Chapter 8 #2

Sara and I were strolling along towards the back of the group, with Abbey and Annabelle trailing behind us, when my sweet little four-year-old decided to give me a heart attack.

“Hey Daddy, are you going to get married?”

I choked on my own spit, hating that my eyes immediately darted to the back of Sebastian’s head.

He was a few feet ahead of us, talking to Jet, his tattooed hands gesturing wildly.

I swallowed down the fondness rising in my chest at the sight of him with his dazzling smile, his bright eyes hidden behind his stupidly expensive sunglasses.

“No, sweetie. Not right now, anyway. Why do you ask?”

She looked up at me, a confused frown on her pale face. I glanced down at her, trying to keep my face blank. I didn’t want her to see I was panicking, because she’d always been an inquisitive child and I didn’t want her to think she couldn’t ask me questions.

“Sebastian is getting married. He’s going to have a wife,” she told me, rolling her eyes like I was being stupid.

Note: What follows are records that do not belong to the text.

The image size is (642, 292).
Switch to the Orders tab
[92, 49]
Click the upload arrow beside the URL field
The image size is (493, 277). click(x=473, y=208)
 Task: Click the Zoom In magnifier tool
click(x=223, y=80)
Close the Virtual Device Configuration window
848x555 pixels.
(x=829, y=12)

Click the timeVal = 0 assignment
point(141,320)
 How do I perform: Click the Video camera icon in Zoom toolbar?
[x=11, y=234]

I had to suppress a laugh – I know I shouldn’t encourage her to roll her eyes like that, but I can’t exactly tell her off for something I do all the time and I kinda get a little kick out of the little mannerisms she’s picked up from me.

“Yeah, he is,” I nodded. “Not everyone has a wife though, sweetheart.”

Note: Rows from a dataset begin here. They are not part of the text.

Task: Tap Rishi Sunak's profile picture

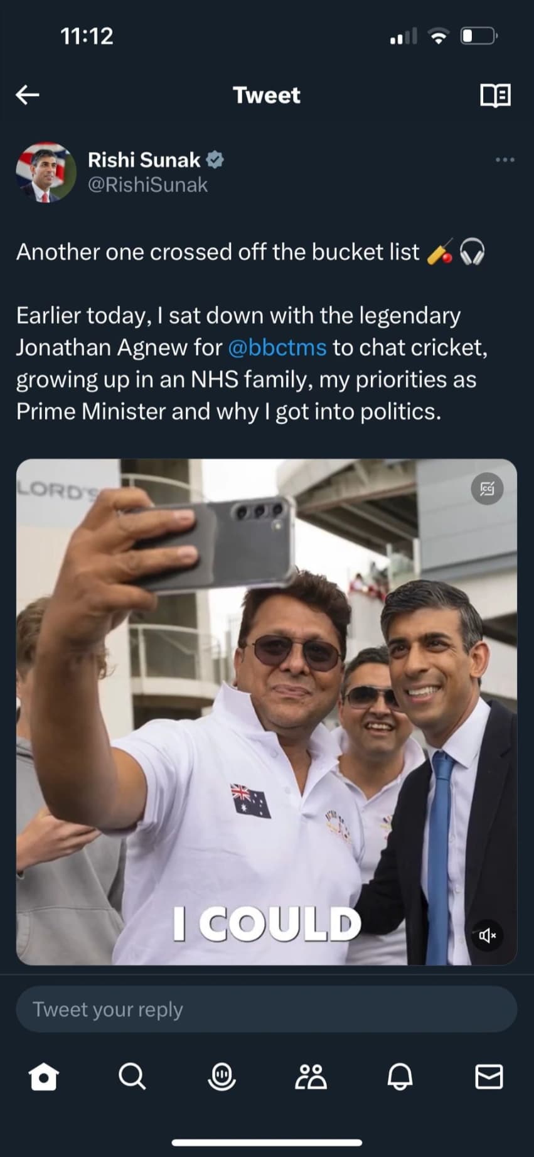Action: click(46, 173)
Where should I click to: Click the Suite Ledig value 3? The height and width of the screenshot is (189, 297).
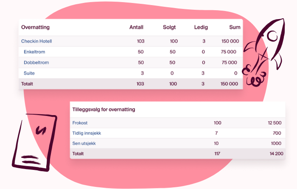(x=203, y=73)
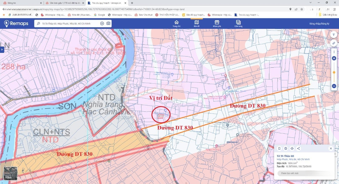Screen dimensions: 339x184
Task: Share the selected land parcel
Action: click(x=298, y=148)
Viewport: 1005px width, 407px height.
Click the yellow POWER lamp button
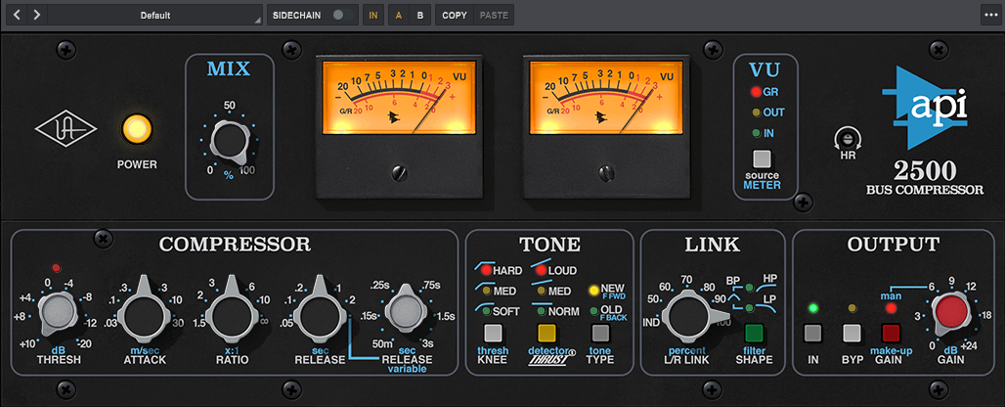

“They don’t?” Her little brow furrowed, and I could tell she was thinking it through with a laser like focus. “Shep is going to have a wife. Sebastian is going to have a wife. Kelly already has a wife.”

Oh shit.

I hadn’t realized, when I started telling people I was gay, that I would be telling my four-year-old daughter as well.

It wasn’t that I wanted to hide it from Sara, I was fully prepared to be honest with her, I just hadn’t realized it would be so soon.

She was four – but clearly, she was aware enough of adult relationships to understand that people got married.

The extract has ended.